Le personnage et le fond sont traités sans hiérarchie d’importance, donnant ainsi une unité de lecture à l’ensemble. Les coups de brosse sont rapides et effleurent à peine le papier, apportant beaucoup de luminosité et transparence à une palette restreinte, entre bleu, rouge et jaune. Le noir cernant quelques courbes appuyées comme des arcs-boutants afin que la structure complète de l’œuvre tienne à l’œil.
Une apparence trompeuse d’ébauche donne à l’œuvre une spontanéité et une modernité encore actuelle.
La particularité de cette œuvre vient bien de la présence de ce masque de tête de licorne : ne pourrait-on pas y voir un hommage subtile rendu à Gustave Moreau dont le bestiaire fût peuplé de Licornes, en cette année 1905, qui voit l’ouverture de son musée à Paris.

Henri Lachièze-Rey (1927-1974) - Nu 1964

Huile sur toile
Signé, daté au dos 38 x 46 cm
Provenance : Fonds d’atelier de l’artiste, puis collection particulière, Lyon

Henri Lachièze-Rey, mort prématurément à l’âge de 47 ans occupe une place à part dans le paysage de l’art contemporain de Lyon et sa région. Après sa formation à l’école de Beaux-Arts de Lyon en compagnie de Georges Adilon et Henri Castella pour lesquels des liens d’amitié forte se tisseront, allant jusqu’à créer une intimité artistique de laquelle naîtront des œuvres des uns et des autres plastiquement très proches aux confins des influences de Nicolas de Staël et Jean Pougny (ceci jusqu’à la fin des années 1950), il s’inscrit à l’école des Beaux-Arts de Paris, obtenant en 1949, le premier prix de Paris.
C’est au début des années 1960, à l’instar de ses amis, Adilon et Castella, que son art bascule vers une peinture plus personnelle convoquant l’expressionnisme moderne pour aller au-delà de l’apparence physique des choses et des personnages.

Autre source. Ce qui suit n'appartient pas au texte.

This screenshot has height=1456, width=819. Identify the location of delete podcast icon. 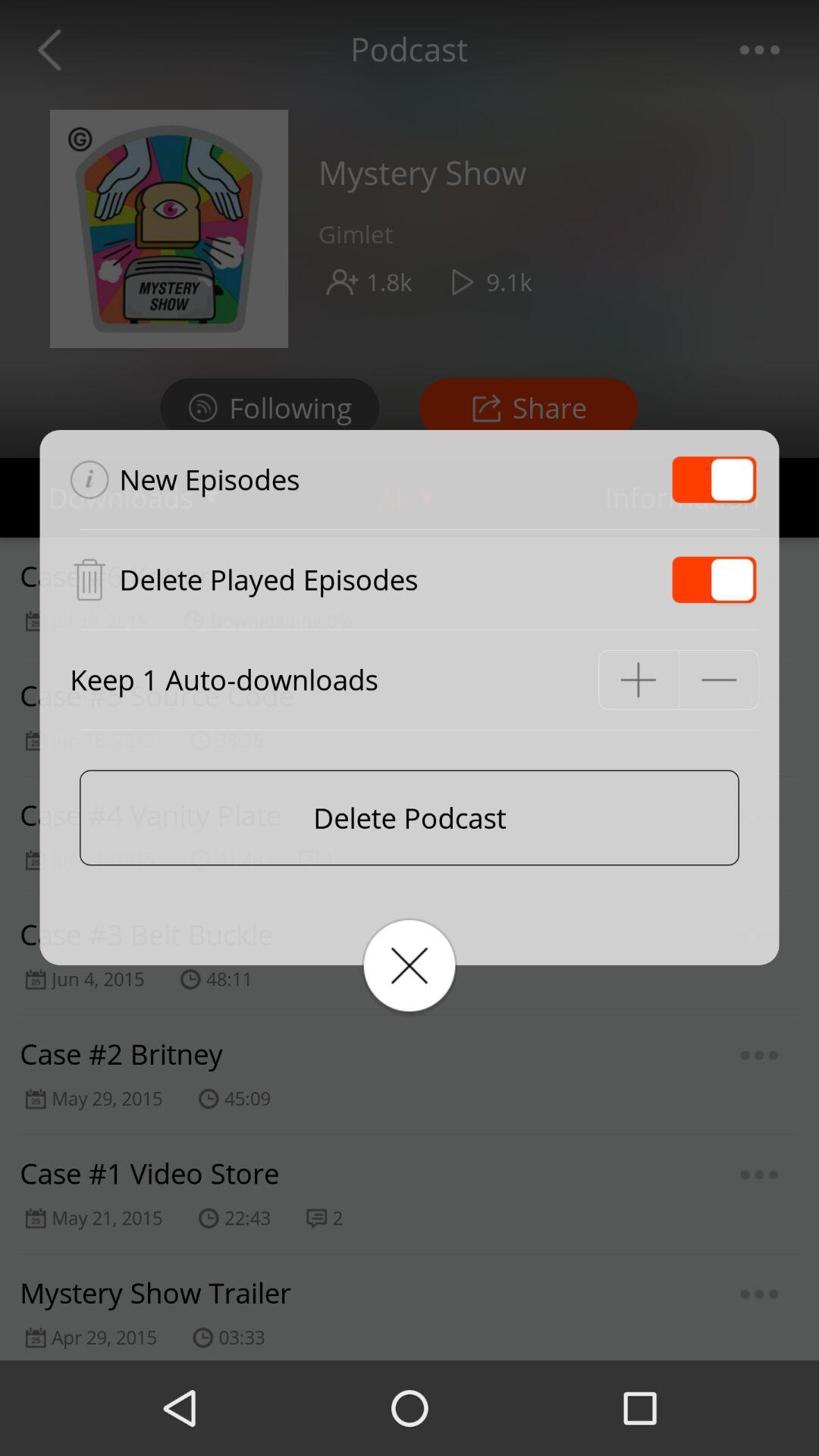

Les formes prennent vie dans une matière picturale triturée avec finesse et délectation, associée à une palette dont le spectre chromatique se cherche dans les teintes subtiles et rapprochées. Son œuvre, montré très rapidement hors de Lyon, à Paris, Lausanne, Cannes et New-York s’inscrit dans la lignée des artistes tels Léon Kossoff et s’adresse à un public international.
Lachièze-Rey a laissé un ensemble d’œuvres remarquable, composé de tous les thèmes classiques de la peinture figurative : paysages, nature mortes, portraits, scènes de genre (plages animées, intérieurs de cafés, de restaurants, de salles de concert) et des nus.
« Nu » est l’œuvre d’un artiste qui s’approprie un thème classique représentant une femme nue allongée dans une position que l’on imagine lascive, pour le décharger de son message érotique au profit d’une charge émotionnelle plus liée à la psychologie voire à la philosophie. Le corps de chair devient matière picturale et tend à disparaître dans son environnement imprécis, rappelant ainsi la condition de toute vie sur terre.